Humans mainly acquire MRSA through direct contact between infected humans or contact with medical devices and equipment. MRSA is especially problematic in hospitals where patients with weakened immune systems are at greater risk of infection than the general public.

A specific MRSA strain (CC398) has been reported to occur in food-producing animals, most often in intensively reared pigs, veal calves and chickens, and has also been found in horses and companion animals. EFSA’s Panel on Biological Hazards found that food may be contaminated by CC398, but it has not been associated with food-borne intoxications. However, in areas where MRSA prevalence in food-producing animals is high, people in contact with live animals are at greater risk of acquiring CC398 than the general population, although infections are rare.


EFSA provides independent scientific support and advice to risk managers on the risks to human and animal health related to the possible emergence, spread and transfer of antimicrobial resistance in the food chain and in animal populations.

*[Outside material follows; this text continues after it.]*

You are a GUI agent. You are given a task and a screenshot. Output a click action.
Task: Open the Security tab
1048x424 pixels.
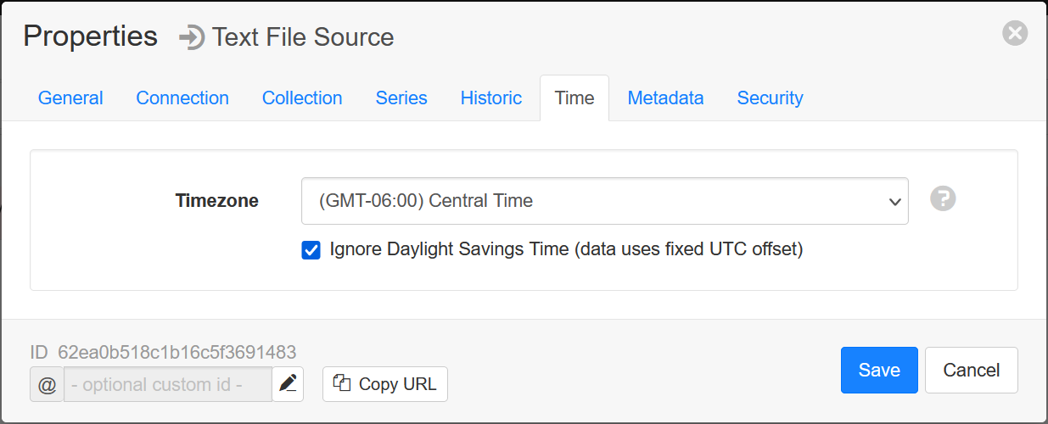pyautogui.click(x=771, y=98)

EFSA takes an integrated approach to its work on antimicrobial resistance involving a number of its Scientific Panels and Units as it is a concern for the entire food chain.

In its work, EFSA cooperates closely with other relevant EU agencies such as the European Centre for Disease Prevention and Control (ECDC) and the European Medicines Agency (EMA).

Monitoring and analysis of antimicrobial resistance in the food chain

EFSA monitors and analyses the situation on antimicrobial resistance in food and animals across Europe. The Authority is assisted by the Task Force on Zoonoses Data Collection: a pan-European network of national representatives of EU Member States, other reporting countries, as well as the World Health Organisation (WHO) and World Organisation for Animal Health (OIE).

Based on data collected by the EU Member States, EFSA produces in cooperation with ECDC annual European Union Summary Reports on zoonotic infections, food-borne outbreaks and antimicrobial resistance illustrating the evolving situation in Europe. EFSA also publishes baseline survey reports on the prevalence of antimicrobial resistance in the EU in specific animal populations, for instance MRSA in pigs, and provides guidance to national authorities how to carry out their monitoring and reporting activities.

EFSA’s Scientific Panels review the annual reports and make recommendations on prevention and reduction measures.

Risk assessments and recommendations

EFSA’s Scientific Panels assess the risks of antimicrobial resistance and provides scientific advice on control options at the request of risk managers or on its own initiative. This work has included risk assessments by the Panel on Biological Hazards on antimicrobial resistance in the food and feed chain and the public health significance of MRSA in animals and food focusing on the specific type of MRSA found in food-producing animals. The Panel on additives and products or substances used in animal feed assesses the safety of animal feed additives, including the risks related to antibiotic resistance where micro-organisms are involved.

EFSA, ECDC, EMA and the European Commission’s Scientific Committee on Emerging and Newly Identified Health Risks (SCENIHR) have also published a joint scientific opinion on antimicrobial resistance focused on infections that can be transmitted to humans from animals and food (i.e. zoonoses).

EU framework

MRSA is a part of the EU policy on patient safety. In this legislation, EU actions include recommendations on preventing and controlling these infections and on the prudent use of antibiotics in human medicine.

ECDC monitors the evolution of healthcare-associated infections, including MRSA in Europe.